JAKARTA — Universitas Sumatera Selatan (USS) resmi ditunjuk Badan Pengelola Dana Perkebunan (BPDP) sebagai Lembaga Penyelenggara Pendidikan SDM Perkebunan untuk periode 2026. Penunjukan ini menjadikan USS sebagai satu-satunya perguruan tinggi di Sumatera Selatan yang berhak mengelola program Beasiswa Sawit tahun depan.
Kepastian itu tertuang dalam Perjanjian Kerjasama yang ditandatangani Wakil Rektor II USS, Rabin Ibnu Zainal, bersama Direktur Utama BPDP, Eddy Abdurrahman, di Jakarta, Selasa (1/9/2026). USS bersanding dengan sejumlah instansi lain dari berbagai daerah yang juga lolos sebagai lembaga penyelenggara.
Bersaing dengan Puluhan PTN dan PTS
Rabin Ibnu Zainal mengaku bersyukur atas kepercayaan yang diberikan BPDP kepada USS. Ia menegaskan bahwa proses seleksi yang dilalui tidak mudah dan penuh persaingan ketat.
"Alhamdulillah, kita bersyukur karena USS resmi lolos dan ditunjuk sebagai lembaga penyelenggara pendidikan SDM perkebunan tahun 2026. Kita telah resmi melakukan penandatanganan perjanjian kerjasama dengan BPDP," ujar Rabin didampingi Dekan Fakultas Pertanian USS, Dr. Elmeizy Arafah.
Menurut Rabin, banyak perguruan tinggi negeri maupun swasta yang gagal melewati tahapan seleksi. "USS menjadi satu-satunya (di Sumatera Selatan) menjadi lembaga yang ditunjuk BPDP untuk penyelenggaraan Beasiswa Sawit. Kepercayaan ini melalui seleksi ketat dan tidak mudah," katanya.
Fokus Cetak SDM Kompeten untuk Perkebunan Sawit
Dengan mandat baru ini, USS berkomitmen meningkatkan kualitas sumber daya manusia di sektor perkebunan sawit nasional. Kerjasama strategis ini dinilai penting untuk memperkuat sinergi antara dunia pendidikan dan industri kelapa sawit yang selama ini menjadi tulang punggung ekonomi Sumatera Selatan.

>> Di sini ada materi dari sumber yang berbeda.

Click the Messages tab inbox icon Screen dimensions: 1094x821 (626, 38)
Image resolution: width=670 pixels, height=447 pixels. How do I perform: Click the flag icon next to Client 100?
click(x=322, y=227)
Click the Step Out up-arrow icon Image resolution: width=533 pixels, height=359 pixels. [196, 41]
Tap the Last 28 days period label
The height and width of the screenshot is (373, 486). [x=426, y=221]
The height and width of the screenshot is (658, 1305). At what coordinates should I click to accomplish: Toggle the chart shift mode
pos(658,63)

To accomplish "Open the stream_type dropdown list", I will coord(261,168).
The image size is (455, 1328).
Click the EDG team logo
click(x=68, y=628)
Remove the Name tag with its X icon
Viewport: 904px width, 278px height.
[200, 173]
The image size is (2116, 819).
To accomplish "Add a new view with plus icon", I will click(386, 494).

"Kerjasama strategis ini dalam rangka memperkuat sinergi antara dunia pendidikan dan perkebunan, khususnya mencetak SDM yang kompeten, profesional, dan berdaya saing," kata Rabin.
Program Beasiswa Sawit sendiri merupakan salah satu skema BPDP untuk menjamin ketersediaan tenaga kerja terampil di industri kelapa sawit. Lewat USS, cakupan program ini diharapkan mampu menjangkau lebih banyak calon mahasiswa di Sumatera Selatan yang ingin berkarier di sektor perkebunan.